Athira Pharma Inc.

10/18/2024 | Press release | Distributed by Public on 10/18/2024 14:03

Material Event Form 8 K

Item 3.01. Notice of Delisting or Failure to Satisfy a Continued Listing Rule or Standard; Transfer of Listing.

On October 16, 2024, Athira Pharma, Inc. (the "Company") received a notification letter (the "Bid Price Notice") from the Listing Qualifications Department of The Nasdaq Stock Market, LLC ("Nasdaq") notifying the Company that, based on the closing bid price of the Company's common stock, par value $0.0001 per share (the "Common Stock"), for the preceding 30 consecutive business days, the Company was not in compliance with the minimum bid price requirement for continued listing on The Nasdaq Global Select Market. Nasdaq Listing Rule 5450(a)(1) requires listed securities to maintain a minimum bid price of $1.00 per share (the "Minimum Bid Price Requirement"), and Nasdaq Listing Rule 5810(c)(3)(A) provides that a failure to meet the Minimum Bid Price Requirement exists if the deficiency continues for a period of 30 consecutive business days.

The Bid Price Notice has no immediate effect on the listing of the Common Stock, which continues to trade on The Nasdaq Global Select Market under the symbol "ATHA". Pursuant to Nasdaq Listing Rule 5810(c)(3)(A), the Company has an initial compliance period of 180 calendar days, or until April 14, 2025, to regain compliance with the Minimum Bid Price Requirement. To regain compliance, the closing bid price of the Common Stock must be at least $1.00 per share for a minimum of 10 consecutive business days during the 180 day period on or prior to April 14, 2025, and the Company must otherwise satisfy The Nasdaq Global Select Market's requirements for listing.

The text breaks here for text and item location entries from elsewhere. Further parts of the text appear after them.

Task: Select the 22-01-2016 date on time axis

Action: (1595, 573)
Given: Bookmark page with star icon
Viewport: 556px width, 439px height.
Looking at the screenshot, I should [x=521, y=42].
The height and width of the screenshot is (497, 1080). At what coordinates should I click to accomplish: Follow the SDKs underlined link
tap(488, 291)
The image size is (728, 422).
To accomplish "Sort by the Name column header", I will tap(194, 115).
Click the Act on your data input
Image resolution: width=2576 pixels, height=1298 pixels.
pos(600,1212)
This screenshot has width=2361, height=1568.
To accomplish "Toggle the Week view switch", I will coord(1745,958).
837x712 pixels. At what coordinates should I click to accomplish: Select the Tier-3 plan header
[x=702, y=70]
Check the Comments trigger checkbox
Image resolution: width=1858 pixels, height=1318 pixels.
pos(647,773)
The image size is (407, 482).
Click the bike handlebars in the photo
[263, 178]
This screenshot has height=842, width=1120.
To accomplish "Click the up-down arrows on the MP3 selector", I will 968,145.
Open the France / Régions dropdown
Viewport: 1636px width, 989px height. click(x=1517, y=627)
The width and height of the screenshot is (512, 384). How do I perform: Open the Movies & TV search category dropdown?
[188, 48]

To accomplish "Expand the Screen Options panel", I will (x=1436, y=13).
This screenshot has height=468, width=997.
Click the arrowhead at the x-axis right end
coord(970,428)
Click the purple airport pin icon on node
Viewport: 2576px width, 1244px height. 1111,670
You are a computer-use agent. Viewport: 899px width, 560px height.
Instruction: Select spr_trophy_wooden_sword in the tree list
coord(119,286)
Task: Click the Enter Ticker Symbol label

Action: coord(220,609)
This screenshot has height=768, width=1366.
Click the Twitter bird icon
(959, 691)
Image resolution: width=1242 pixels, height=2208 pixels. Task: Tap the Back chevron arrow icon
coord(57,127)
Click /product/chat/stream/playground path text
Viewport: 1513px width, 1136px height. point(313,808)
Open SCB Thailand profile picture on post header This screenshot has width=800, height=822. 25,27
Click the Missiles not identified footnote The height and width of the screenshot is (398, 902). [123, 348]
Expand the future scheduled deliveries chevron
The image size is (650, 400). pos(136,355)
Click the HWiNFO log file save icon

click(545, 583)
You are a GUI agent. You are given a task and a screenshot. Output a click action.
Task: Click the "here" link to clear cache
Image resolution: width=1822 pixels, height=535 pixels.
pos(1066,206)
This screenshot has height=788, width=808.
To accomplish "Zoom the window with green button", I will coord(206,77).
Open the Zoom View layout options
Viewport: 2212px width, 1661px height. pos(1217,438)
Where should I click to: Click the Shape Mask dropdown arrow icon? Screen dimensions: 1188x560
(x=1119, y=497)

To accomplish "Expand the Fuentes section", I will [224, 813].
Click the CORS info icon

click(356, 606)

In the event the Company does not regain compliance with the Minimum Bid Price Requirement by April 14, 2025, the Company may be eligible for additional time to regain compliance by transferring to the Nasdaq Capital Market. To qualify, the Company will be required to meet the continued listing requirements for the market value of publicly held shares and all other initial listing standards for The Nasdaq Capital Market, with the exception of the Minimum Bid Price Requirement, and will need to provide written notice of its intention to cure the deficiency during the second compliance period, by effecting a reverse stock split, if necessary. If the Company meets these requirements, the Company will be granted an additional 180 calendar days to regain compliance with the Minimum Bid Price Requirement. If it does not appear to Nasdaq that it is possible for the Company to cure the deficiency, or if the Company does not qualify for or fails to regain compliance with the Minimum Bid Price Requirement during the second compliance period, then the Nasdaq staff will provide written notification to the Company that the Common Stock will be subject to delisting. The Company would then be entitled to appeal that determination to a Nasdaq hearings panel.

The Company intends to actively monitor the closing bid price of its Common Stock and will consider all available options to regain compliance with the Minimum Bid Price Requirement, which may include seeking stockholder approval to effect a reverse stock split. There can be no assurance that the Company will regain compliance within the Minimum Bid Price Requirement during the 180-day compliance period, secure a second 180-day period to regain compliance, or maintain compliance with the other Nasdaq listing requirements.